Nunca digas que amas a alguien si nunca has visto su ira, sus malos hábitos, sus creencias absurdas y sus contradicciones. Todos pueden amar una puesta de sol y la alegría, solo algunos son capaces de amar el caos y la decadencia. Vaya fuertes par de párrafos autoría de Mario Vargas Llosa, ahora y siempre en boca de muchos. Yo, me ubico, me identifico, lo soy y lo es, digamos, viva la realidad y muera la positividad tóxica (o la gente Palmolive como dice José Luis quien bebe Pisco Sours y que asegura que de no follar, al menos fumar).
Tuve la gran fortuna de ver al recién finado autor en Lima, hace no mucho, en la mesa de a un lado mientras comíamos en el restaurante Cosme.
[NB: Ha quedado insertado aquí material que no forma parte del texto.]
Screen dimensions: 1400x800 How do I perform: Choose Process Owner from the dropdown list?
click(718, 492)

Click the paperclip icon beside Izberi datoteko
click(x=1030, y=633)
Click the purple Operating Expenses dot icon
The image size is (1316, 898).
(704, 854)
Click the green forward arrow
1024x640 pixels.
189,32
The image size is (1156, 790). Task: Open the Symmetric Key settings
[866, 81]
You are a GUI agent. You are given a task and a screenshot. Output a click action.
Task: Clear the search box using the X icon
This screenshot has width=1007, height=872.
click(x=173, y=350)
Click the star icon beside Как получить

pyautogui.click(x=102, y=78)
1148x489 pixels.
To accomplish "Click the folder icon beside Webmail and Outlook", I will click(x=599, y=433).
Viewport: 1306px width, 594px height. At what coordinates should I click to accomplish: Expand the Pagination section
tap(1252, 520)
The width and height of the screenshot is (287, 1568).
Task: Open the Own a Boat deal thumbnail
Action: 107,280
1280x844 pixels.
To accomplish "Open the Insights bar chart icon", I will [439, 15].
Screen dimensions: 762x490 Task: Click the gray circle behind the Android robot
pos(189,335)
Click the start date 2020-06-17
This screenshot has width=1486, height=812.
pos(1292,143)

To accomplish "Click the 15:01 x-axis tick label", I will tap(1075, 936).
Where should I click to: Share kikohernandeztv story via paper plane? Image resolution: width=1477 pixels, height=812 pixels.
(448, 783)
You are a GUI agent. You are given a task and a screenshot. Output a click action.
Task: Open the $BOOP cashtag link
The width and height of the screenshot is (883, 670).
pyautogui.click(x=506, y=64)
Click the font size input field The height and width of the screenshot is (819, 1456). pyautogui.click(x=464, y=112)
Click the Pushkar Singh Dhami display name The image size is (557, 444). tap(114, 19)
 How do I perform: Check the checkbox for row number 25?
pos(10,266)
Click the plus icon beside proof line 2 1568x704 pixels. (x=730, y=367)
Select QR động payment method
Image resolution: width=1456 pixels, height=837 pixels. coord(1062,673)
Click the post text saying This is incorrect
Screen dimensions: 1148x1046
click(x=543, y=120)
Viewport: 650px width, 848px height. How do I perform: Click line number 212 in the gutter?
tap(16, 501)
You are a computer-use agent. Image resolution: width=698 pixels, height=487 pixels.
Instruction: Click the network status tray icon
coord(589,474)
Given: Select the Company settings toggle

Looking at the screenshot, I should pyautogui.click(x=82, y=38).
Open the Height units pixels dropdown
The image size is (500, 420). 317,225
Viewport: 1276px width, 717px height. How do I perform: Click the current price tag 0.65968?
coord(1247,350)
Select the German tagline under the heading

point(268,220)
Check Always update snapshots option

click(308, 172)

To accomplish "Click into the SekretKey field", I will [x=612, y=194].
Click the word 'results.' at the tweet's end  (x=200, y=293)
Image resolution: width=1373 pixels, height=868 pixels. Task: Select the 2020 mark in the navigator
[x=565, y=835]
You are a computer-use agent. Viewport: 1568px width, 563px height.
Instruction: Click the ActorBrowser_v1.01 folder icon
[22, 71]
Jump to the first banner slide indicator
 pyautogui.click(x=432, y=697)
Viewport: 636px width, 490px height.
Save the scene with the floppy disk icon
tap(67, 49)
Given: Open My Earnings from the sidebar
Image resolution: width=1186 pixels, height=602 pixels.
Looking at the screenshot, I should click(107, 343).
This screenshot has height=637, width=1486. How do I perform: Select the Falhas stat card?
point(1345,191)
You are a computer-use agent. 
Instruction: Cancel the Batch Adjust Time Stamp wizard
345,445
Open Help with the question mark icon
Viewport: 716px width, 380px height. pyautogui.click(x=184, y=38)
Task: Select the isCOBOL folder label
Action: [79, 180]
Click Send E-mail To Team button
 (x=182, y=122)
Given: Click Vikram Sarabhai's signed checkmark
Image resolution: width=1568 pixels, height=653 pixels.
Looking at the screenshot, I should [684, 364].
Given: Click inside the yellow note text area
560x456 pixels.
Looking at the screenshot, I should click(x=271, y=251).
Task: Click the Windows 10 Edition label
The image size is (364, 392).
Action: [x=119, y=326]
Pidió el mismo postre que nosotros, crema volteada (primera de muchas más, James querido) y comentamos lo imponente que fue verlo y la casualidad de que justamente esos días yo re leía “Travesuras de la niña mala”, esa historia de amor de años, enorme, infinita, pasional, noble. Amores que matan nunca mueren sería la canción que se me ocurriría ahorita y sonaría musicalizando este texto.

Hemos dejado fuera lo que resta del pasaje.